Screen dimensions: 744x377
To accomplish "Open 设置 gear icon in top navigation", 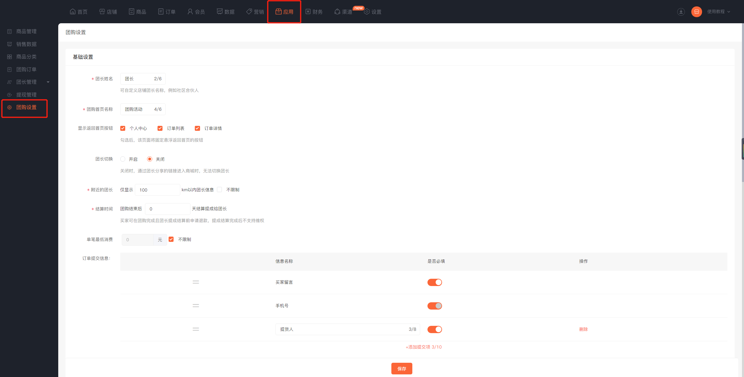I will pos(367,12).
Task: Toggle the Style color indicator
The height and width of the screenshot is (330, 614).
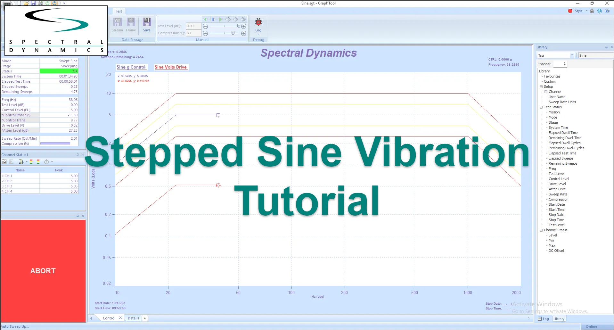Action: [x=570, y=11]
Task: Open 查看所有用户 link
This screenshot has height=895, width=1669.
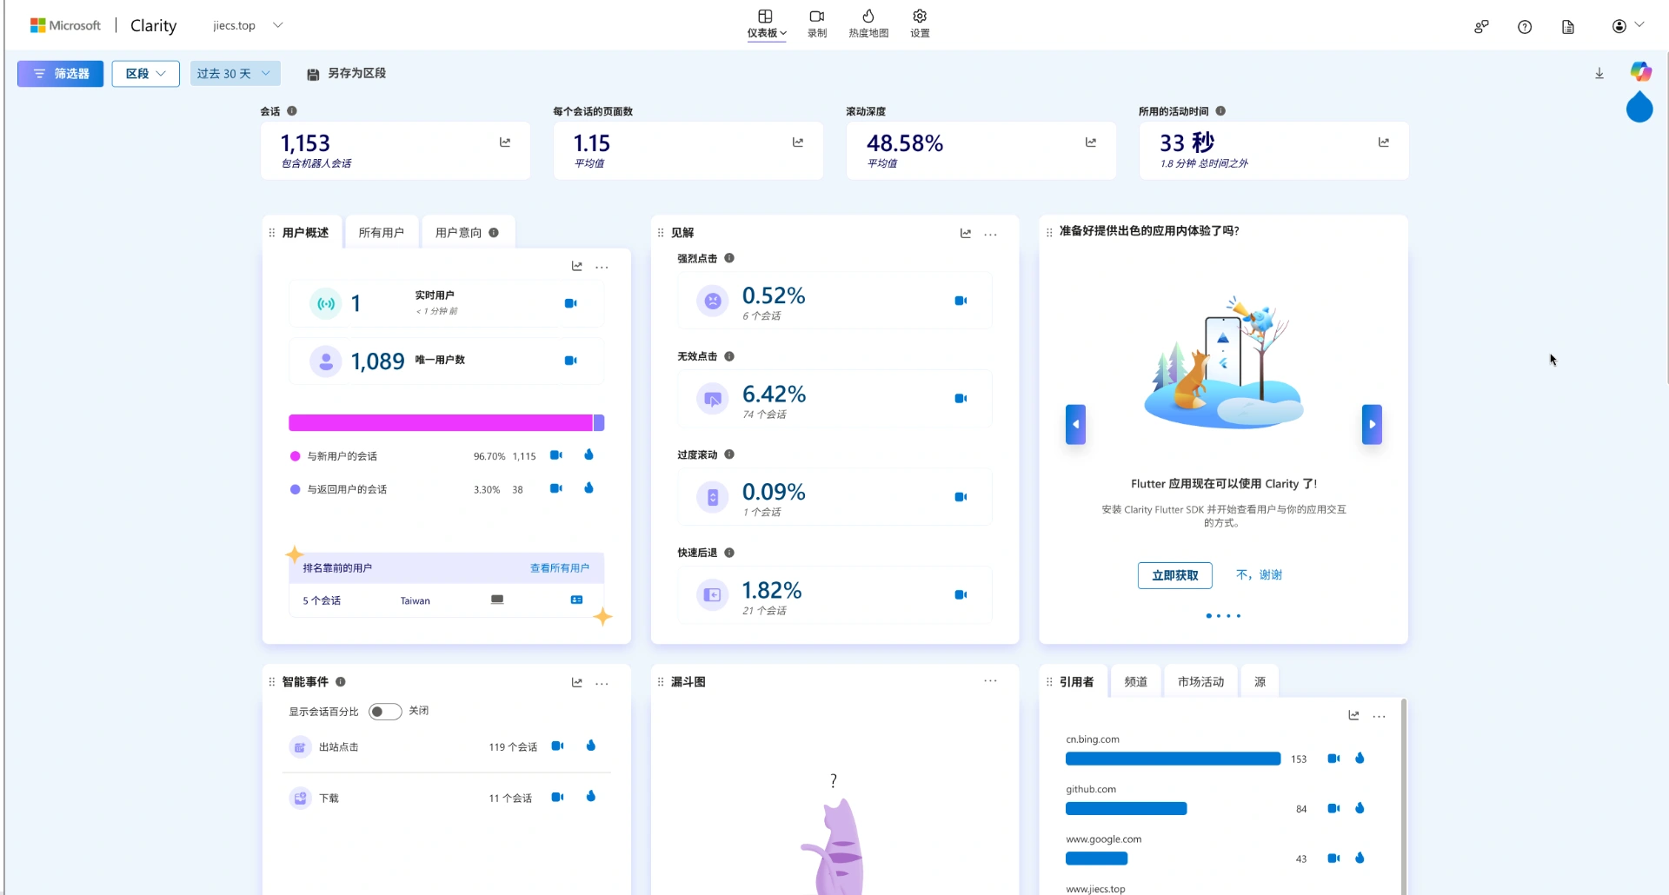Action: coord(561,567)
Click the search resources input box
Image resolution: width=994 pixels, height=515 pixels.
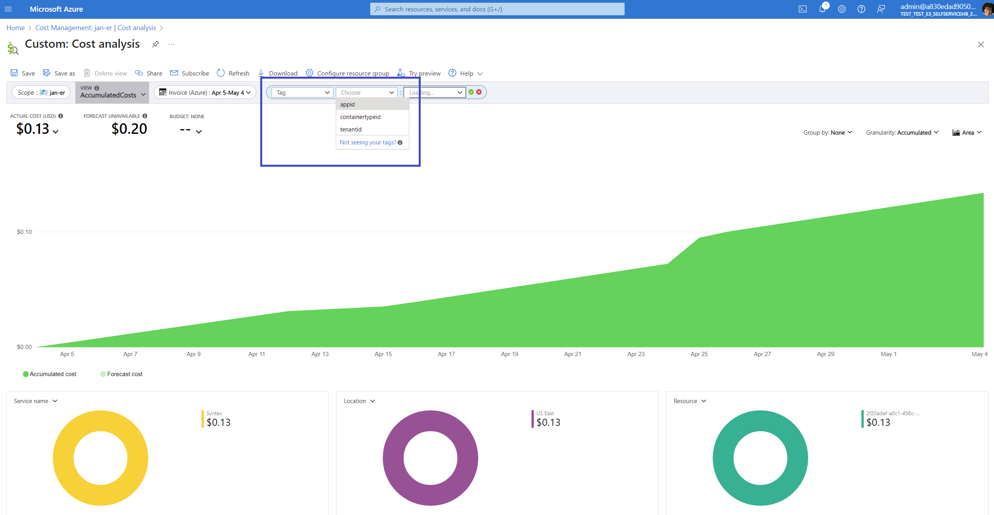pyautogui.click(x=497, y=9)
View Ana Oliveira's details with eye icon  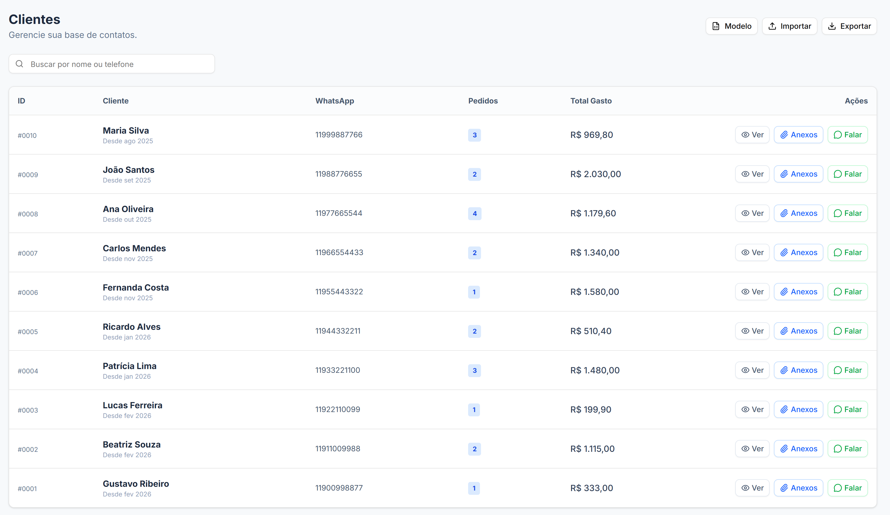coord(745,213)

-----

Exercise details ->
Each line of the data that has the string "Task" should be returned.

Solution ->
Task: Toggle the Style color indicator
Task: Open 查看所有用户 link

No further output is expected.